Weekly Standard, Feb. 25 The cover story traces recently assassinated Hezbollah leader Imad Mughniyah’s connections to al-Qaida and Osama Bin Laden, an association that, the writer claims, “virtually all” mainstream media coverage ignores. The piece, beating the war drums in Iran’s direction, says that Mughniyah’s relationship with Bin Laden proves that al-Qaida’s Sunnis and Hezbollah’s Shiites could collaborate on terror plots and that Iran-backed Hezbollah may have been involved in 9/11. An article seizes John McCain’s January statement that he would rely on “people like Jack Kemp, Phil Gramm, Warren Rudman, Pete Peterson” to criticize the candidate’s lack of knowledge about economic issues—suggesting that McCain adjusts his economic policy to attack whomever he needs to settle a score with. Case in point: He voted against Bush’s tax cuts after his bitter primary battle with him in 1999.

New York, Feb. 25
The cover of the spring fashion issue is photographer Bert Stern’s tired re-creation of his “classic” spread of Marilyn Monroe, with—wait for it—a nude Lindsay Lohan, “another actress whose prodigious fame is not quite commensurate with her professional achievements.” A profile of French Vogue editor Carine Roitfeld notes that her magazine is “the polar opposite of most American fashion magazines. … It is not inclusive: There is no advice on how to dress if you’re shaped like a pear or about to turn 50.” In a piece on how the media treat Hillary Clinton and Barack Obama differently, a Democratic operative complains, “Obama has been able to get away with a stunning amount of hypocrisy that would get called on her. … They’ve run the nastiest, most deceptive pieces of paid media.”
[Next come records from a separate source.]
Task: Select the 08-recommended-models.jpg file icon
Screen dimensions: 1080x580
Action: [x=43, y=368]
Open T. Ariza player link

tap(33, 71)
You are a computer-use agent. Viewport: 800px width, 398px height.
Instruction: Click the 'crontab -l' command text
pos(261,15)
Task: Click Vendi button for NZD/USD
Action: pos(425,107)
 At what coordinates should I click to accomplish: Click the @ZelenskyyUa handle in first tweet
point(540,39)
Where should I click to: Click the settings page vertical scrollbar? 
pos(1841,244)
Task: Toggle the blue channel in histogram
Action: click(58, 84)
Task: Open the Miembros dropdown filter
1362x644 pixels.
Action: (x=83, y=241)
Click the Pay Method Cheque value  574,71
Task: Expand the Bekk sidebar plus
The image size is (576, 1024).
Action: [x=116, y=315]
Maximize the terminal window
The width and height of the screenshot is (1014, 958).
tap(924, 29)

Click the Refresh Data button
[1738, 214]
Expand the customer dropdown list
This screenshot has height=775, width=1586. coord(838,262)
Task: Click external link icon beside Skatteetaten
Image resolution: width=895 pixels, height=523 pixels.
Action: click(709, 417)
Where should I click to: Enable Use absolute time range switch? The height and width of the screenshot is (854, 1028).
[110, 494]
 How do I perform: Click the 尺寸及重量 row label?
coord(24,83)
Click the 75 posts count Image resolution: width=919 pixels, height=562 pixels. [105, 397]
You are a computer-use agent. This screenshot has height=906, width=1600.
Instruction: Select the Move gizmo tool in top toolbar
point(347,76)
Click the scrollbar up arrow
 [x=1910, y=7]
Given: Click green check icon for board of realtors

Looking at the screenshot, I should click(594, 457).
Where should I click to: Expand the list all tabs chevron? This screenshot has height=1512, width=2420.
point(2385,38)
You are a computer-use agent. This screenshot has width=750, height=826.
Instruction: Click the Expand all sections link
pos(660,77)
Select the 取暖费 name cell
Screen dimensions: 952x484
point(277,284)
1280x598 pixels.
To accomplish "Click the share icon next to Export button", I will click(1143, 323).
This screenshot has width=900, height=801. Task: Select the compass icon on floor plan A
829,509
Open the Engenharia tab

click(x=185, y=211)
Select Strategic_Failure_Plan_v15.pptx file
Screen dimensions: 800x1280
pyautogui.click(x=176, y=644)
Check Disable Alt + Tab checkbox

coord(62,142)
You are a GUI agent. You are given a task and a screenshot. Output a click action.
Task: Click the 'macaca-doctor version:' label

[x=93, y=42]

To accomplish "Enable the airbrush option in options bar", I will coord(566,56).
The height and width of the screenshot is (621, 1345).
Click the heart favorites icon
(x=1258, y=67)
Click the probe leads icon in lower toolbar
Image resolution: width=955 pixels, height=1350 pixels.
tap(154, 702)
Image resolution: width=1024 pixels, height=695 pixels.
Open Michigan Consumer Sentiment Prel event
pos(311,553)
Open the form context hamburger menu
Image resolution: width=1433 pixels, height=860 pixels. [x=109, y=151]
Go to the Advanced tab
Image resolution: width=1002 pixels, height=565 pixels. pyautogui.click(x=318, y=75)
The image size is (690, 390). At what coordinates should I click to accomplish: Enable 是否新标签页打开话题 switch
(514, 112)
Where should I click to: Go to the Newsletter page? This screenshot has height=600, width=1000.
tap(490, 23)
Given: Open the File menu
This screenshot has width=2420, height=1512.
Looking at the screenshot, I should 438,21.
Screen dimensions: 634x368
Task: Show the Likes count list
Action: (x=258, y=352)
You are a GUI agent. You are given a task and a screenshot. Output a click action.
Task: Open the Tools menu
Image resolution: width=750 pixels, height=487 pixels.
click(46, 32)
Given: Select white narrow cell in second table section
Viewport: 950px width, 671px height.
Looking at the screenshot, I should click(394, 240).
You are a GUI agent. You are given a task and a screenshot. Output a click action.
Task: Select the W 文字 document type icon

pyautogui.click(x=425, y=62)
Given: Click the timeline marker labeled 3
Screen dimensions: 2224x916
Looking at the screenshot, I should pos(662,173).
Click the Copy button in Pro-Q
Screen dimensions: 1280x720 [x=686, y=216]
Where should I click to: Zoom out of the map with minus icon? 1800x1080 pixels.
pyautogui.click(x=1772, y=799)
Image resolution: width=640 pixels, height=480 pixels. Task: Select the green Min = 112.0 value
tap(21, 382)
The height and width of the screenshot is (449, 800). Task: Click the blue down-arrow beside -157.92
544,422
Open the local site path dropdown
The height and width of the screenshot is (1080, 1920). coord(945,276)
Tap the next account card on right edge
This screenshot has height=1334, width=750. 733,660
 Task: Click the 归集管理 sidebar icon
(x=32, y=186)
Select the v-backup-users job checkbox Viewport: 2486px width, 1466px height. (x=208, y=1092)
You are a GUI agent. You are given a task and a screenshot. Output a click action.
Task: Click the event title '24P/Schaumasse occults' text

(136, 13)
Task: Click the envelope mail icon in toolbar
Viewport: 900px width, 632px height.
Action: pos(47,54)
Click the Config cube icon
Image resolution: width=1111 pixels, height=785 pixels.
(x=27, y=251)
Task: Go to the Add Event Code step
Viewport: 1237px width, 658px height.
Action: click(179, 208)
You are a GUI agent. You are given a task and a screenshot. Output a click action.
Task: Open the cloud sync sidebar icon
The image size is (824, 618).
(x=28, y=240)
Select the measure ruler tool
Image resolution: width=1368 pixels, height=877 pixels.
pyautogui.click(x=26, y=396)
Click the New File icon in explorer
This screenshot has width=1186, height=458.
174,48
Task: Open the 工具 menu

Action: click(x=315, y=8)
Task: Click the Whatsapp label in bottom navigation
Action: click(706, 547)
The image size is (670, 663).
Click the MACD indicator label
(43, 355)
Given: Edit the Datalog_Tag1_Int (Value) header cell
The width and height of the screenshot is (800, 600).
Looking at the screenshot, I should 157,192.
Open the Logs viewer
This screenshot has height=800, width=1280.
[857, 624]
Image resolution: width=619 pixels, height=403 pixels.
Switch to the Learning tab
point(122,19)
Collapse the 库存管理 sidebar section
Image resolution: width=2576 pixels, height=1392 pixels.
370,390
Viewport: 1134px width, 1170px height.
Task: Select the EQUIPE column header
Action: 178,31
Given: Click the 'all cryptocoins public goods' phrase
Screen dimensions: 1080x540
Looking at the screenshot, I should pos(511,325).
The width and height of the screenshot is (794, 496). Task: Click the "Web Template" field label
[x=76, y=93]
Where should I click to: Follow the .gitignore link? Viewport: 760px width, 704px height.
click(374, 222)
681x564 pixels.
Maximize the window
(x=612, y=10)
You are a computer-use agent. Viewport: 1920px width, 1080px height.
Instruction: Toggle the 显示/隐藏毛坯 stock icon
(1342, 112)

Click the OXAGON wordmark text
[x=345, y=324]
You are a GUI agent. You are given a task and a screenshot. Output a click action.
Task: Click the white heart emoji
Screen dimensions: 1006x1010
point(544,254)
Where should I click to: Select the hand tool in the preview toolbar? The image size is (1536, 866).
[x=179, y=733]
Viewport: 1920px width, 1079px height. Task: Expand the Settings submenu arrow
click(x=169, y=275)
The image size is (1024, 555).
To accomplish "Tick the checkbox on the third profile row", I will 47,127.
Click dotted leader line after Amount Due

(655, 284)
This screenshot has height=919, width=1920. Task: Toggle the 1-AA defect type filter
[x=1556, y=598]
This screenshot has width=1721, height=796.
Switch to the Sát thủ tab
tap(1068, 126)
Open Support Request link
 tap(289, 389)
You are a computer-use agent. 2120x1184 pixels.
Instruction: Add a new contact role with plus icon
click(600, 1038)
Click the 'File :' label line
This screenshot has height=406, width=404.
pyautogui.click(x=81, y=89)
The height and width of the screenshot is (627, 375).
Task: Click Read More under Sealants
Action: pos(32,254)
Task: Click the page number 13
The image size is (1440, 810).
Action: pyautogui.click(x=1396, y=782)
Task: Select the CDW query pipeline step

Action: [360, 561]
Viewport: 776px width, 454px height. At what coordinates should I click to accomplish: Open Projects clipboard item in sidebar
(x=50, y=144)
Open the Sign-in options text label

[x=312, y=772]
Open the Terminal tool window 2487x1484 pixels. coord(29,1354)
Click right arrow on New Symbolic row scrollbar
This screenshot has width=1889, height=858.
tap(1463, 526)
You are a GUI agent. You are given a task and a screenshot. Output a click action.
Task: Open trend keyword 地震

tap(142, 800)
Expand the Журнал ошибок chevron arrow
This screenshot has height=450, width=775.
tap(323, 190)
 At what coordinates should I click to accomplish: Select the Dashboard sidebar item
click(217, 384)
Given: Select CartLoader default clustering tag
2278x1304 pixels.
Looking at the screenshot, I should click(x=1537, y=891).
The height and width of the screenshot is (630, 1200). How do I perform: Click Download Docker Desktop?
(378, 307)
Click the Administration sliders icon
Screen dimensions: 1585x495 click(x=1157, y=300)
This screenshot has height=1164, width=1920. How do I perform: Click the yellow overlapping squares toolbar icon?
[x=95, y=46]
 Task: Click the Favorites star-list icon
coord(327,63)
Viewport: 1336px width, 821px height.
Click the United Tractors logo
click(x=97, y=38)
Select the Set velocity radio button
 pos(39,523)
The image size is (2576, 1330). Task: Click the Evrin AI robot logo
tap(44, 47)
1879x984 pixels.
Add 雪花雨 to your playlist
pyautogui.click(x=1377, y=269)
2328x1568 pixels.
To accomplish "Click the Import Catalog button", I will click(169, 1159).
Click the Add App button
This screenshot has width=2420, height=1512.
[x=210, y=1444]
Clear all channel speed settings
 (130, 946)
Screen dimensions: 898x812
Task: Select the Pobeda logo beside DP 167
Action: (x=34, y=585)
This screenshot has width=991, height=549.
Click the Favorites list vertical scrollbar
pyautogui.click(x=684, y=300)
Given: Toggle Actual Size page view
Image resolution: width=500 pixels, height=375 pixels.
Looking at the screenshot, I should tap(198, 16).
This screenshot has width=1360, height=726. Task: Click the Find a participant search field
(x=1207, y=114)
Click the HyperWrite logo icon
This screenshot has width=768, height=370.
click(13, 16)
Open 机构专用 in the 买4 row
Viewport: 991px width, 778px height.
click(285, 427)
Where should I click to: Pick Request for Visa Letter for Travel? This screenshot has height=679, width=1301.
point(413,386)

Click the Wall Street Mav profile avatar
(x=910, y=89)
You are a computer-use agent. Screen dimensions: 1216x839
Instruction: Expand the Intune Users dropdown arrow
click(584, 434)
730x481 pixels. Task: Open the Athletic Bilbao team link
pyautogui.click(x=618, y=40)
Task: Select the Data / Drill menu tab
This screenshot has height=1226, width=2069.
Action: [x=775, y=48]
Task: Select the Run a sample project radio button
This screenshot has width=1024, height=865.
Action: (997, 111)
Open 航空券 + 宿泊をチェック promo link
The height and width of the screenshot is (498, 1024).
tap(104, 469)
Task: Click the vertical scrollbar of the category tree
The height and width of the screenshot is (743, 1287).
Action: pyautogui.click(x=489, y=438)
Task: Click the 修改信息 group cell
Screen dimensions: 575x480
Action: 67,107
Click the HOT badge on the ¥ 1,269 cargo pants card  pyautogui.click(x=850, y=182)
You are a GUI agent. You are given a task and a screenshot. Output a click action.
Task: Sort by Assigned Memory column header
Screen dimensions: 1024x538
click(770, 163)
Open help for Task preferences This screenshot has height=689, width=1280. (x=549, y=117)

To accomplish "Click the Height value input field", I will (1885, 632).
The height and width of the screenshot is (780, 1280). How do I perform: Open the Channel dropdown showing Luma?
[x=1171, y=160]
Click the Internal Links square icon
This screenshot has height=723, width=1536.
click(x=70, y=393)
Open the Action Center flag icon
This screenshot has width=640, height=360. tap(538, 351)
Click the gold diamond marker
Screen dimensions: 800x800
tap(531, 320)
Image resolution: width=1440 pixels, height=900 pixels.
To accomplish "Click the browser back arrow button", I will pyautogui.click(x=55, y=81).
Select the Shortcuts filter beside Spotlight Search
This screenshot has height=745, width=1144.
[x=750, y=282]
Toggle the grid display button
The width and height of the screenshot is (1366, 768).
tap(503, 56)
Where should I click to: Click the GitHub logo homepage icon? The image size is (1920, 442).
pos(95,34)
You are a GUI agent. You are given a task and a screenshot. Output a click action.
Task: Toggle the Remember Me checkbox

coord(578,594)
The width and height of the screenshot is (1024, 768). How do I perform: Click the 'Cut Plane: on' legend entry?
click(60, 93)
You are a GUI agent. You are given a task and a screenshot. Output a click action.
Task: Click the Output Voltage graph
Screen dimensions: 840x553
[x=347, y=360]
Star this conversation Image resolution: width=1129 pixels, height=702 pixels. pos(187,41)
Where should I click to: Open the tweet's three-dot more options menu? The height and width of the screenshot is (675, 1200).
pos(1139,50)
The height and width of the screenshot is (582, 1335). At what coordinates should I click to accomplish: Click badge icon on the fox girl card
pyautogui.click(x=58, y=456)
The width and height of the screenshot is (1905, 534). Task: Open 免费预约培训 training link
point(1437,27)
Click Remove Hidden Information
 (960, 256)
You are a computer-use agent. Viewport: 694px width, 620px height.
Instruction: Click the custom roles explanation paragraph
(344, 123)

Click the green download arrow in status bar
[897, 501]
Newsweek, Feb. 25 An article returns to a perennial media favorite: the sex life of college students. This time, however, it’s not to complain about rampant promiscuity. Surveys say college students are having less sex than before, even as sex newspaper columns, student erotica magazines, and sex blogs permeate campus culture. A piece investigates the “estrangement” between presidents and journalists. The article observes that the Clintons’ marked resentment of the media, stemming from their time in the White House, creates a difference in Hillary’s treatment of and in the press, which separates her from other presidential front-runners John McCain and Barack Obama, echoing New York’s piece on the media’s unequal approach to the two Democratic candidates. The cover story, an otherwise-dull profile of Michelle Obama, has the first lady hopeful noting, “Somehow I’ve been caricatured as this emasculating wife. … It’s just sort of, like, do you think anyone could emasculate Barack Obama?”

Texas Monthly, February 2008 * A feature on the preponderance of 3D action movies blames the trend on the emergence of “fanboys” as “arbiters of twenty-first-century film culture,” and sources the trend to the unlikely origin of Austin, Texas, home of Sin City filmmaker Robert Rodriguez and Quentin Tarantino screening festivals “where the seeds of Geek Nation were first sown.” A piece investigates a scatological solution in play for Texas’s water-shortage woes—reusing toilet water—and informs Houstonians, that during the summer, they are “literally drinking Dallas’s poopwater.”

Correction, Feb. 20, 2008: Due to an editing error, this article originally gave the wrong issue date for Texas Monthly. The noted articles are from the February 2008 issue, not the March 2008 issue. (Return  to the corrected sentence.)